◆ Exercise objective
Go line by line through the data below and count those that hold "Open". Return only the number.

Recorded data:

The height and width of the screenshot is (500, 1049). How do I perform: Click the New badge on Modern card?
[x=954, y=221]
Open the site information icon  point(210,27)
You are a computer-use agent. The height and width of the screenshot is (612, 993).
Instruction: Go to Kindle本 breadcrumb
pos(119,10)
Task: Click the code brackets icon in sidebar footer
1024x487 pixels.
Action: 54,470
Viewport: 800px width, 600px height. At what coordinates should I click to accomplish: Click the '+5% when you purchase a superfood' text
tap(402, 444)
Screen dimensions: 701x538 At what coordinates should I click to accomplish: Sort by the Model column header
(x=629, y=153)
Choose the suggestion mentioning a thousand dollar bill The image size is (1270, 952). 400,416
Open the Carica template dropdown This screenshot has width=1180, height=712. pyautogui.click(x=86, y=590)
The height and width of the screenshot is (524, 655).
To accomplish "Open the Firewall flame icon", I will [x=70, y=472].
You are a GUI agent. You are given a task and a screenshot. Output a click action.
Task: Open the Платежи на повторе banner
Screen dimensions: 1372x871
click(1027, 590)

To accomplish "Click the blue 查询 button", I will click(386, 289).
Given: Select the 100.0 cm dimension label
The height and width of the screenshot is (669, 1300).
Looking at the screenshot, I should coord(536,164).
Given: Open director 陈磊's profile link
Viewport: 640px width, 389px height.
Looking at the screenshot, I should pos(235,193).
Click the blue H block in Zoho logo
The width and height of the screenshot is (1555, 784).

◆ Finished exercise
5